Section 6. Representations and Warranties of the Company.
Representations and Warranties of the Company. The Company represents and
warrants to each Underwriter that:
(a) The Registration Statement has become effective (other than
any Rule 462(b) Registration Statement to be filed by the Company after the
effectiveness of this Agreement); any Rule 462(b) Registration Statement filed
after the effectiveness of this Agreement will become effective no later than
10:00 P.M., New York City time, on the date of this Agreement; and no stop order
suspending the effectiveness of the Registration Statement is in effect, and no
proceedings for such purpose are pending before or threatened by the Commission.
(b) (i) The Registration Statement (other than any Rule 462(b)
Registration Statement to be filed by the Company after the effectiveness of
this Agreement), when it became effective, did not contain and, as amended, if
applicable, will not contain any untrue statement of a material fact or omit to
state a material fact required to be stated therein or necessary to make the
statements therein not misleading, (ii) the Registration Statement (other than
any Rule 462(b) Registration Statement to be filed by the Company after the
effectiveness of this Agreement) and the Prospectus comply and, as amended or
supplemented, if applicable, will comply in all material respects with the Act,
(iii) if the Company is required to file a Rule 462(b) Registration Statement
after the effectiveness of this Agreement, such Rule 462(b) Registration
Statement and any amendments thereto, when they become effective (A) will not
contain any untrue statement of a material fact or omit to state a material fact
required to be stated therein or necessary to make the statements therein not
misleading and (B) will comply in all material respects with the Act and (iv)

- [WORK REQUIRED]:
Resume the underwriting agreement text on the Company's representations and warranties at the point where it ends. The records that follow have no connection to the underwriting agreement text above.

- [INFORMATION SHOWN]:
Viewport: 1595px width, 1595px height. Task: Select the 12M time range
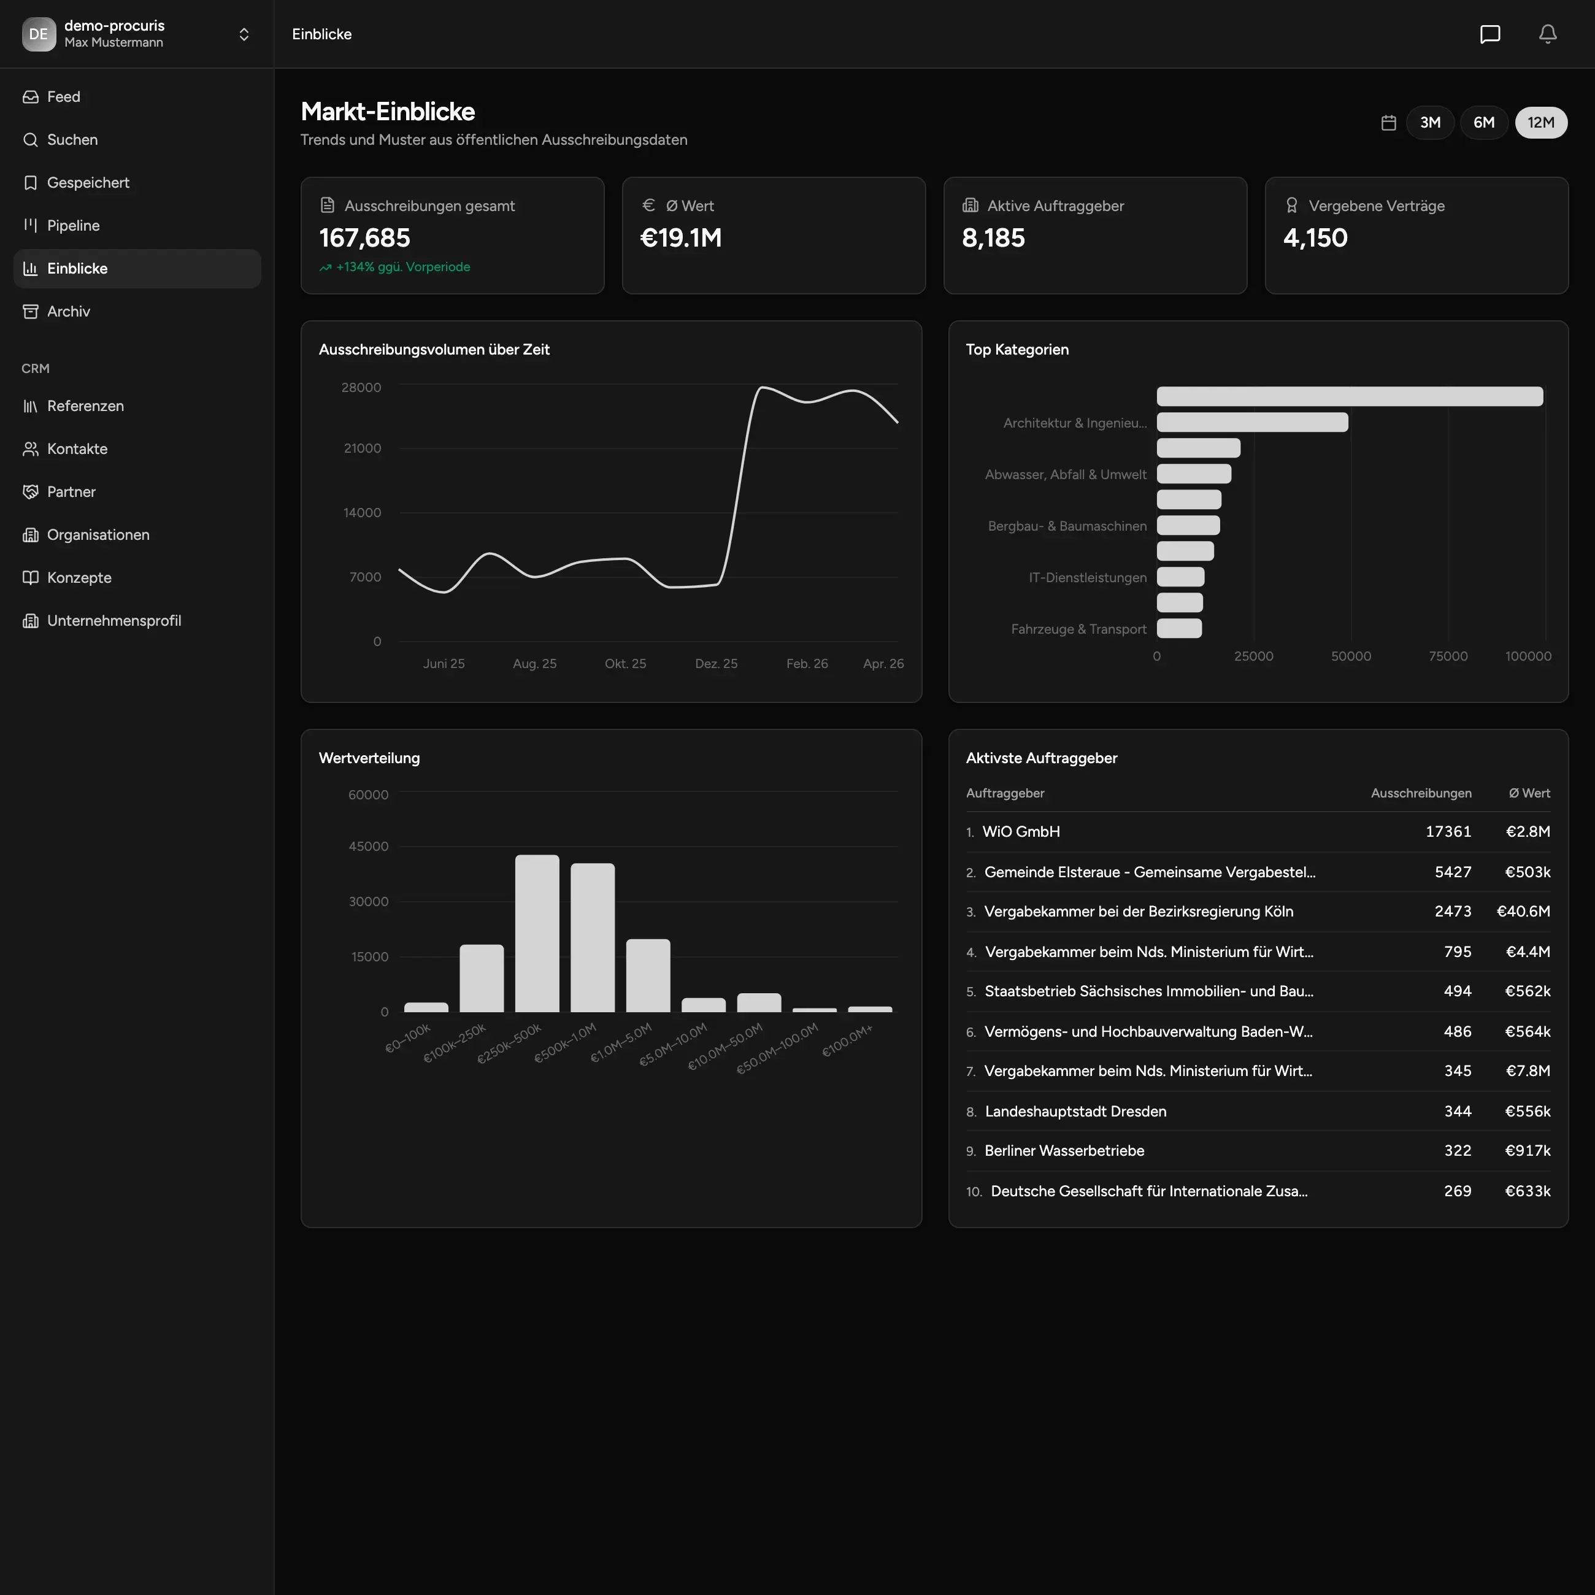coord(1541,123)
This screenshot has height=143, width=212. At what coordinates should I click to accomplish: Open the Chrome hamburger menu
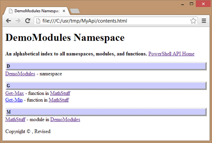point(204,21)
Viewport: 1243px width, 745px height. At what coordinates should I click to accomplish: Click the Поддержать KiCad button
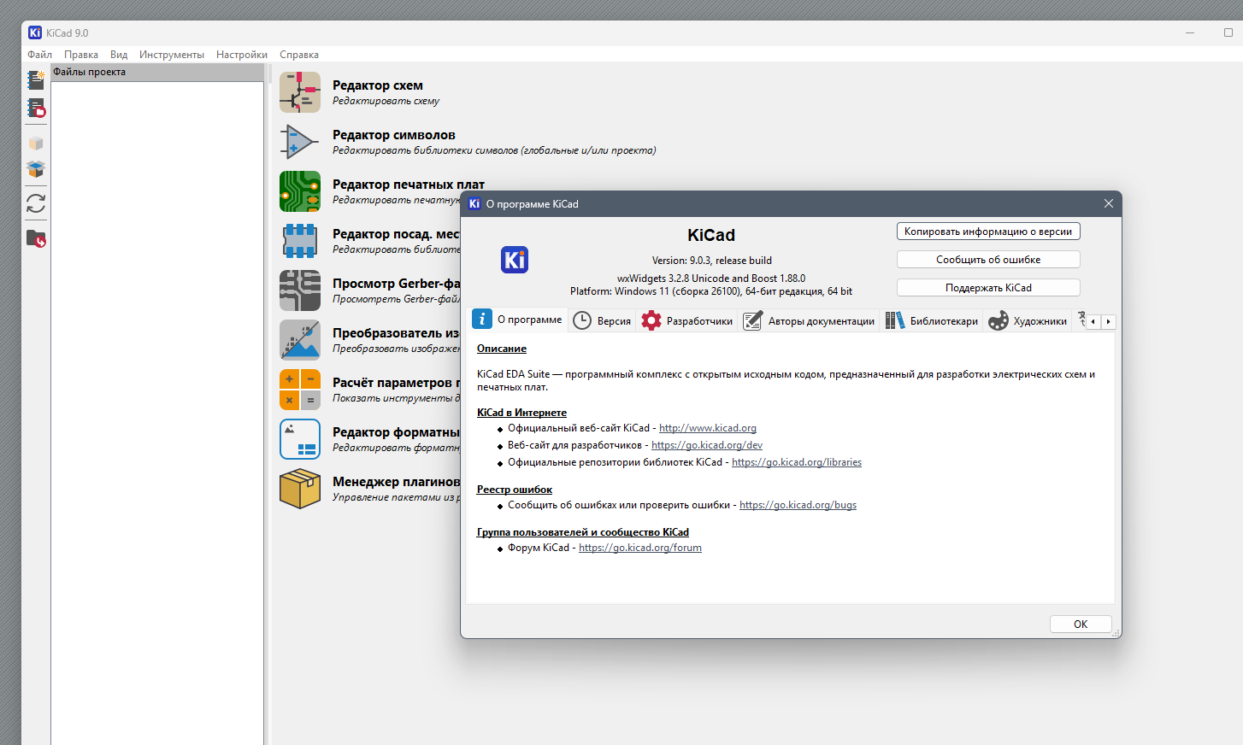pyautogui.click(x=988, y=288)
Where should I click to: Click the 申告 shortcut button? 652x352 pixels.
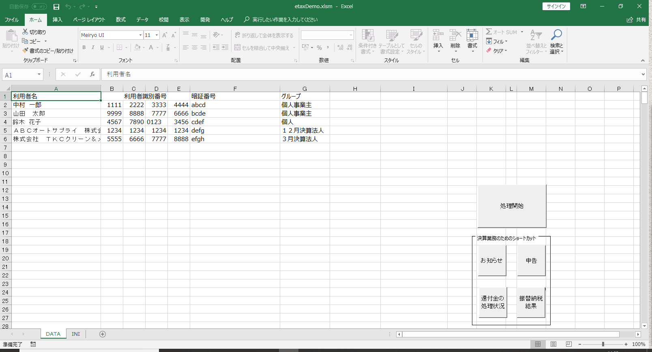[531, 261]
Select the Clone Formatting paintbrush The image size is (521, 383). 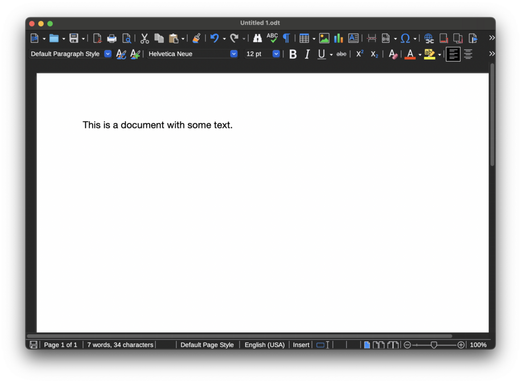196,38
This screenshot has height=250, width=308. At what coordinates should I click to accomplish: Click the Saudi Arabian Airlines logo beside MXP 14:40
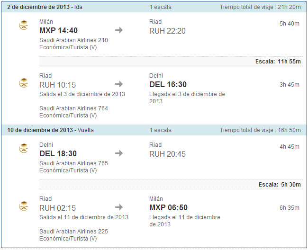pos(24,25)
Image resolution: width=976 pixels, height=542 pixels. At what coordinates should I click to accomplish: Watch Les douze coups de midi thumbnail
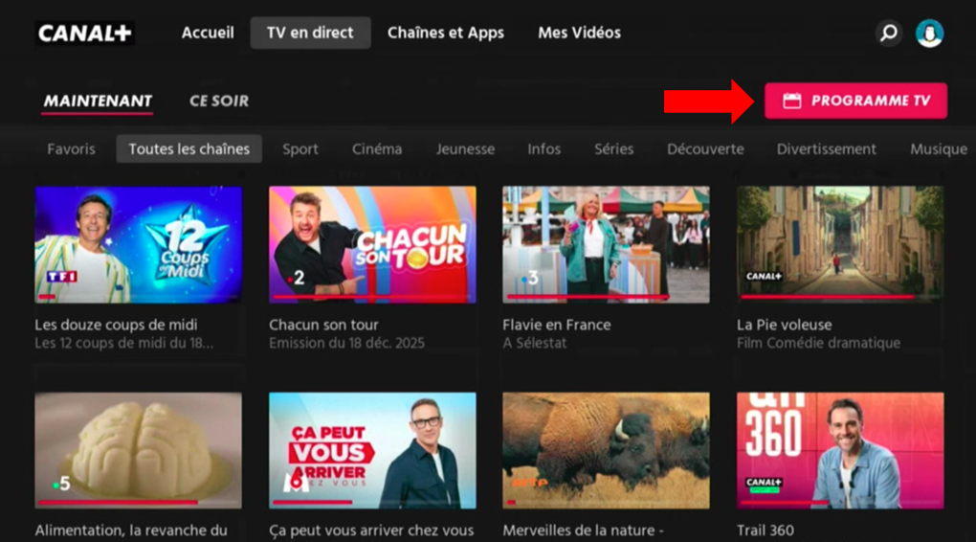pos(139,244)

- [WRITTEN REPLY]:
the Prospectus does not contain and, as amended or supplemented, if applicable,
will not contain any untrue statement of a material fact or omit to state a
material fact necessary to make the statements therein, in the light of the
circumstances under which they were made, not misleading, except that the
representations and warranties set forth in this paragraph do not apply to
statements or omissions in the Registration Statement or the Prospectus based
upon information relating to any Underwriter furnished to the Company in writing
by such Underwriter through you expressly for use therein.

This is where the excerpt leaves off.